La publication de l’arrêté du 10 mars 2021 a fixé les conditions de l’expertise des psychologues intervenant dans les parcours de bilan et d’intervention précoce. Sans aucune concertation avec les organisations représentatives, le gouvernement a décidé de réduire la diversité des références théoriques et méthodologiques, aux seules références cognitivo-comportementales. Cette « première » dans l’histoire de la profession, en dit long sur l’ignorance délibérée des principes et des règles déontologiques du code qui promeut dans son principe 5 « la responsabilité et l’autonomie professionnelle » du psychologue : choix des référents théoriques, des méthodes et des modes d’intervention en fonction des situations !

Dans la même logique, une proposition de loi portant création d’un ordre pour les psychologues a été déposée en avril 2021 par quelques parlementaires, sans lien avec les organisations de la profession. Cette demande a soulevé une forte opposition car une instance ordinale comporte une structure et des missions très contestables : une assimilation aux professions médicales et paramédicales, la désignation de l’ordre comme seul représentant de toute la profession par les pouvoirs publics, une cotisation annuelle obligatoire, le pouvoir de sanction voire d’interdiction d’exercer et aucune garantie sur le respect de la pluralité des courants théoriques et des pratiques.

Les psychologues de la FSU ont clairement exprimé leur opposition à ce projet, qui vise à mettre au pas les psychologues en donnant à quelques-uns le pouvoir de normaliser les pratiques, de sanctionner celles qui ne seraient pas jugées conformes.

Le colloque organisé le 25 novembre par la FSU, a permis à différents praticiens médicaux et paramédicaux d’expliquer combien l’ordre était un carcan pour leur profession plutôt qu’une aide, et comment il avait été imposé aux professionnels. Les psychologues n’en veulent pas !

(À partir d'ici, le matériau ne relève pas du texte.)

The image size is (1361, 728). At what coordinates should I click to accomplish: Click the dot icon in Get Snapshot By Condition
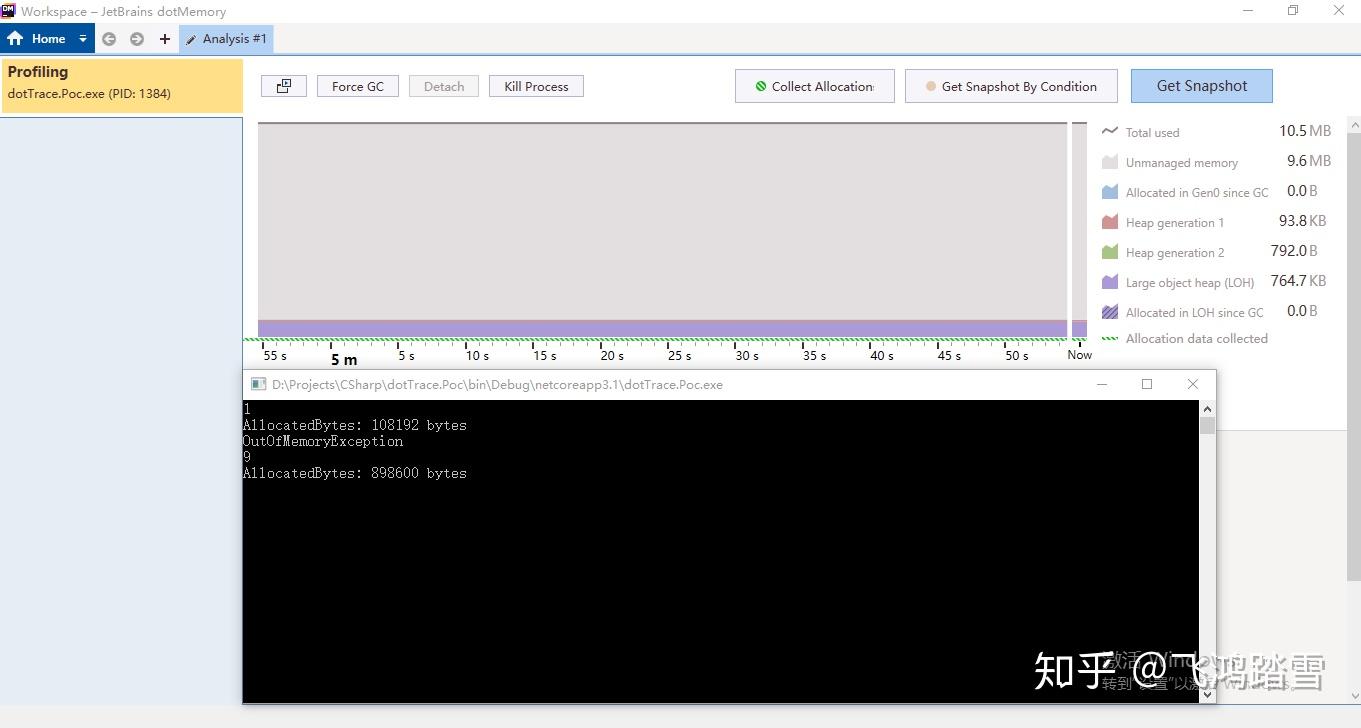[x=929, y=86]
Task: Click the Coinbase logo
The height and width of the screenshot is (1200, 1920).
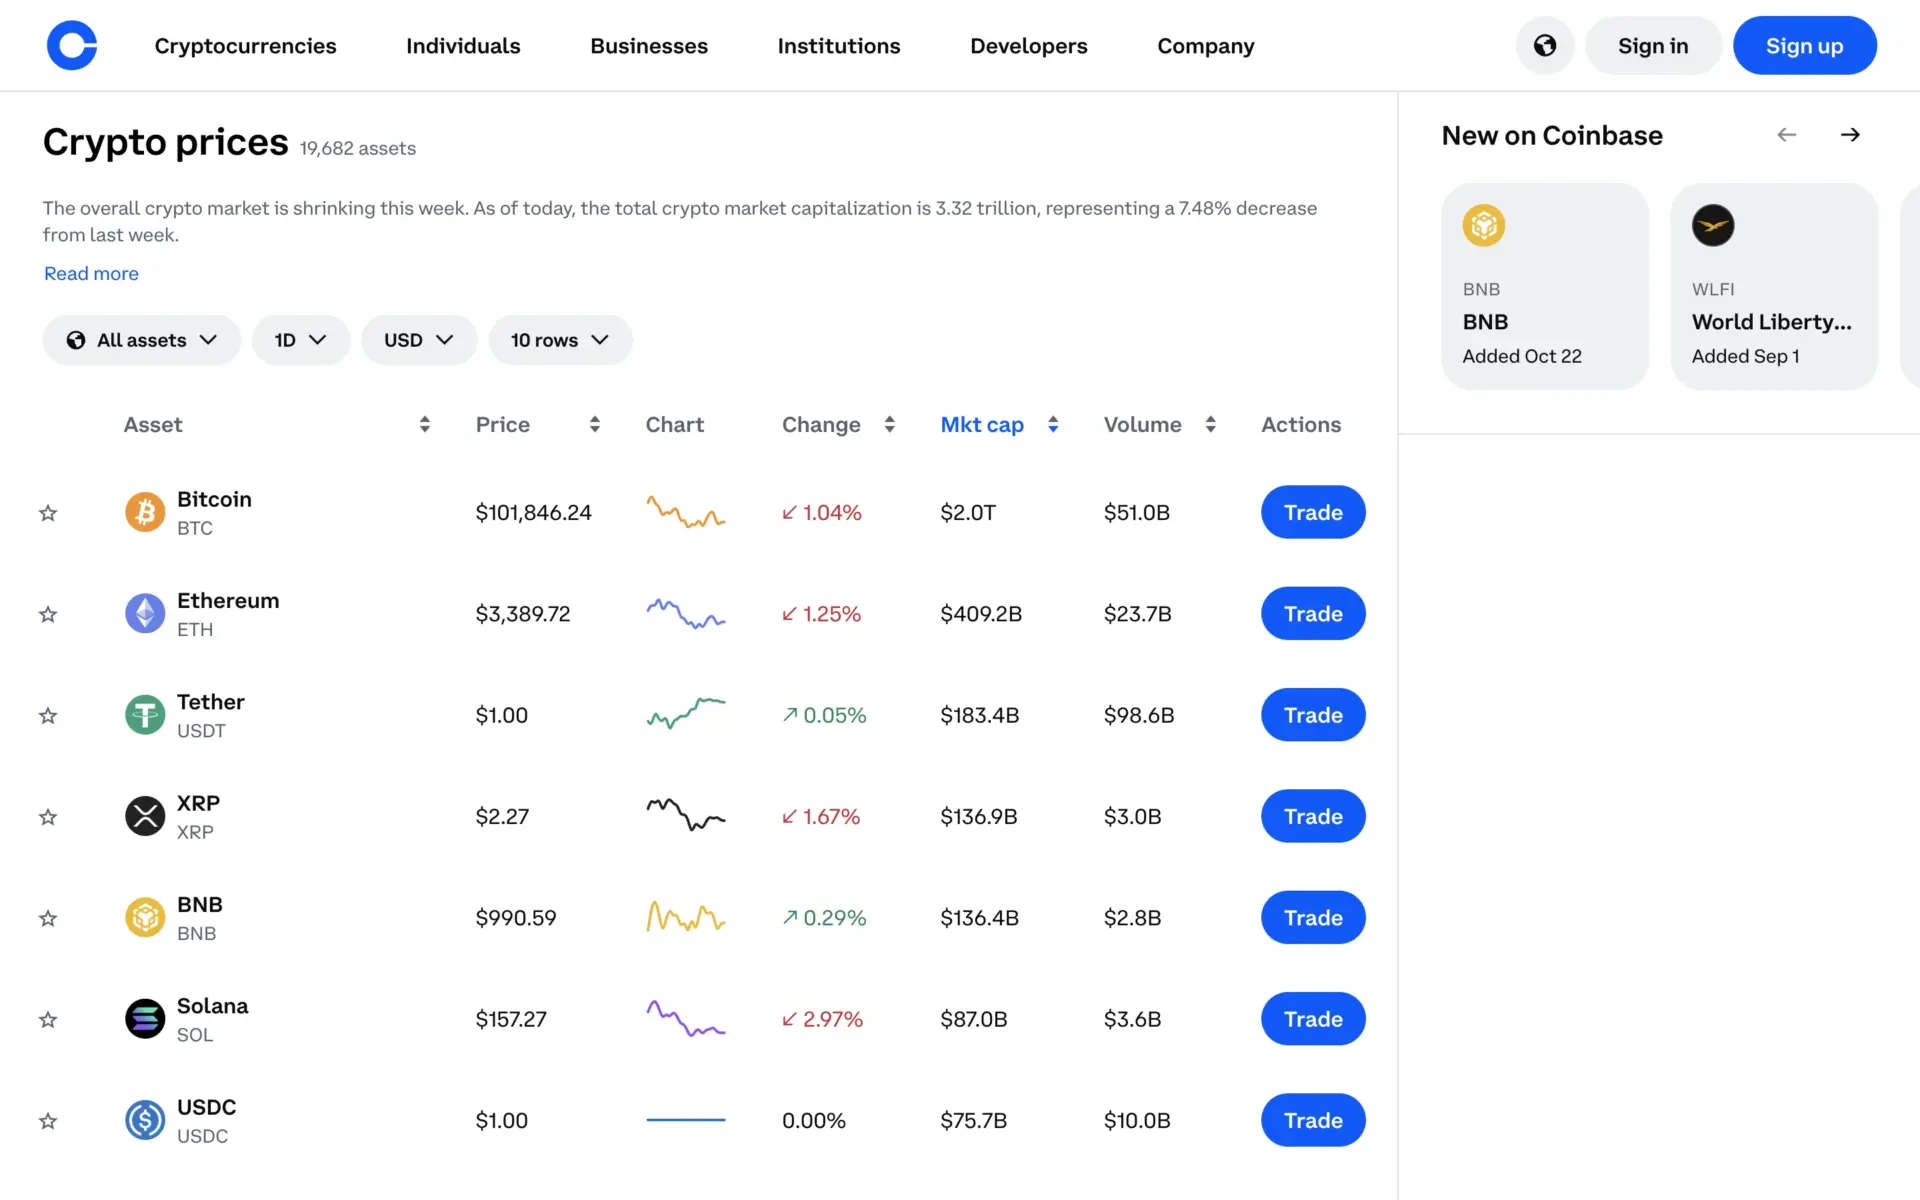Action: 71,45
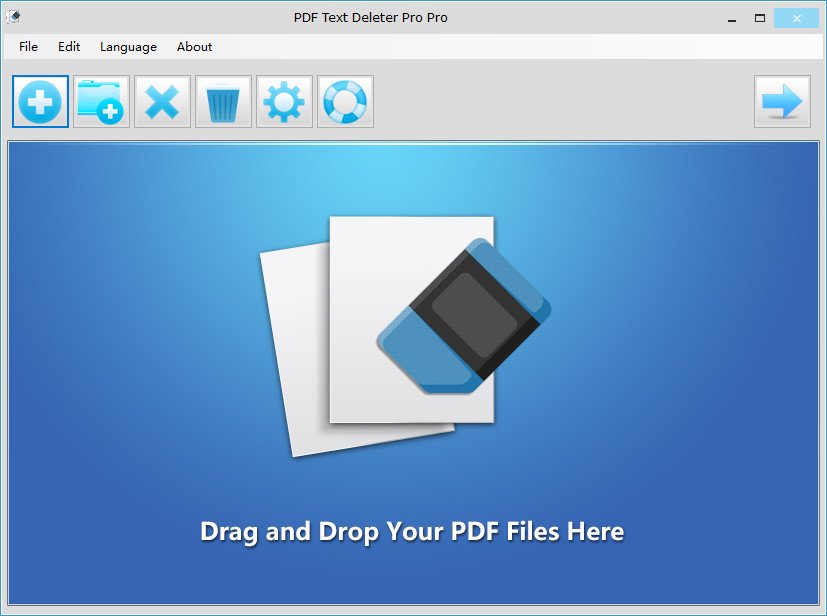Open the Edit menu
827x616 pixels.
click(x=69, y=47)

Avec la crise, les besoins de soutien psychologique, les manques dans les structures de prévention et de soins se sont révélés. Le gouvernement a fait le choix de diriger toutes ces demandes vers le secteur libéral plutôt que de recruter dans les services publics. Un décret va sortir pour préciser les conditions de remboursement des 8 séances prévues mais à un tarif non respectueux de la qualification.

Plusieurs organisations de psychologues appellent à une mobilisation le 10 mars 2022.

Le SNES-FSU y participera pour exprimer son refus de la subordination au pouvoir médical, pour un développement des services publics et des recrutements de psychologues, pour l’arrêt de la précarisation de la fonction et une revalorisation significative.